因为DBLP是⼀个⽹站,任何⼈从这个上⾯爬⾍⼀些内容做出来的数据集都叫DBLP!
1.2 IMDB
kaggle的公开数据。原始格式是movie-metadata.csv(1.49 MB)。
2.HAN version
HAN版本是jihouye同学于⽅兴未艾之际抢市场时留下的祸根。
使⽤了 ACM,DBLP,IMDB 3个数据集。
见仓库
ACM3025.mat(252M)。
DBLP4057_GAT_with_idx_tra200_val_800.zip(387.2M)layering
IMDB5k(545.5M)
别问我为什么命名这么不规范。。。
甚⾄解压后的⽂件排布也很奇葩。。。
备⽤链接
需要注意的是!ACM 或者说ACM3025是HAN⾸次引⼊的⾃⼰采样标注的数据集。
We extract papers published in KDD, SIGMOD, SIGCOMM, MobiCOMM, and VLDB and divide the papers into three
class (Databa, Wireless Communication, Data Mining). Then we construct a heterogeneous graph that compris 3025 papers §, 5835 authors (A) and 56 subjects (S). Paper features correspond to elements of a bag-of-words reprented of keywords. We employ the meta-path t {PAP, PSP} to perform experiments. Here we label the papers according to the conference they published.

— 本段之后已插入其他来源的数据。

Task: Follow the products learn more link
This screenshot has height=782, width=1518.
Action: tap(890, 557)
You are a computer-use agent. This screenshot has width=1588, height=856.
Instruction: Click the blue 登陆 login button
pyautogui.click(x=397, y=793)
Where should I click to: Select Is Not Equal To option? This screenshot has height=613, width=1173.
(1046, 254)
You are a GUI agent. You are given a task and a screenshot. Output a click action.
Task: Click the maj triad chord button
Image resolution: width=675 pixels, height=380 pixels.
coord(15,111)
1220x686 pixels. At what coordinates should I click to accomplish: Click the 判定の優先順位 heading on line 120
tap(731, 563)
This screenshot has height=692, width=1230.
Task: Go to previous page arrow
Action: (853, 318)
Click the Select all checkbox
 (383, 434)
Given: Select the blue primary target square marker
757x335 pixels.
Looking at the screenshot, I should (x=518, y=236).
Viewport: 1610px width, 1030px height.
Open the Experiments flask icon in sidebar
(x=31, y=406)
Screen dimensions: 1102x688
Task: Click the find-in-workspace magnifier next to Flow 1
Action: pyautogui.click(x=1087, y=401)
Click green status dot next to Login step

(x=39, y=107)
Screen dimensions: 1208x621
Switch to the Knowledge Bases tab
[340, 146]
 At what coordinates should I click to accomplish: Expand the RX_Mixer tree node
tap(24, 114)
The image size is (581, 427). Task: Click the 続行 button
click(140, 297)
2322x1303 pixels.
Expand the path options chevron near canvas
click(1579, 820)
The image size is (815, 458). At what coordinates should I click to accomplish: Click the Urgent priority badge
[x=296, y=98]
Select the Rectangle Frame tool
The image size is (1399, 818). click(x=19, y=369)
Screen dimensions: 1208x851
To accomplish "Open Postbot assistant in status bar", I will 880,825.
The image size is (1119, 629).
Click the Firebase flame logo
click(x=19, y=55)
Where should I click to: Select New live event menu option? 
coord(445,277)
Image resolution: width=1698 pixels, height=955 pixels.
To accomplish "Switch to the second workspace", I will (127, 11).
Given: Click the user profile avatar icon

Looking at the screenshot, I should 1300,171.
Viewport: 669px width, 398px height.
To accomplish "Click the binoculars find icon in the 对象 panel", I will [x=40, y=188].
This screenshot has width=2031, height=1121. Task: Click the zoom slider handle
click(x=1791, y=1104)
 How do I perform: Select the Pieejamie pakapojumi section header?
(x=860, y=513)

DBLP是MAGNN这篇⽂章对原始⽂件的再采样。 IMDB是原始⽂件的再采样。
We extract a subt of DBLP which contains 14328 papers §, 4057 authors (A), 20 conferences ©, 8
上海韦博英语价格是多少789 terms (T). The authors are divided into four areas: databa, data mining, machine learning, information retrieval. Also, we label each author’s rearch area according to the conferences they submitted. Author features are the elements of a bag-of-words reprented of keywords. Here we employ the meta-path t {APA, APCPA, APTPA} to perform experiments
虽然HAN原⽂写的We extract 但实际上使⽤的是 they extrac。
MAGNN的处理代码
解压后⼀堆.npz和.npy,还有⼀个⽂件夹0.
其中⽂件夹/0/是 post-processing for mini-batched training
Here we extract a subt of IMDB which contains 4780 movies (M), 5841 actors (A) and 2269 directors (D). The movies are divided into three class (Action, Comedy, Drama) according to their genre. Movie features correspond to elements of a bag-of-words reprented of plots. We employ the meta-path t {MAM, MDM} to perform experiments.
处理⽅法见代码(反正我没看)
除此之外HAN还使⽤了FreeBa数据集。
FreeBa is a huge knowledge graph. We sample a subgraph of 8 genres of entities with about 1,000,000 edges following the procedure of a previous survey.
FreeBa数据集来⾃这篇⽂章。
Carl Yang, Yuxin Xiao, Yu Zhang, Yizhou Sun, and Jiawei Han. 2020. Heterogeneous Network Reprentation Learning: A Unified Framework with Survey and Benchmark. TKDE (2020)
freeba这个东西,后来⼀直被⼈忽视。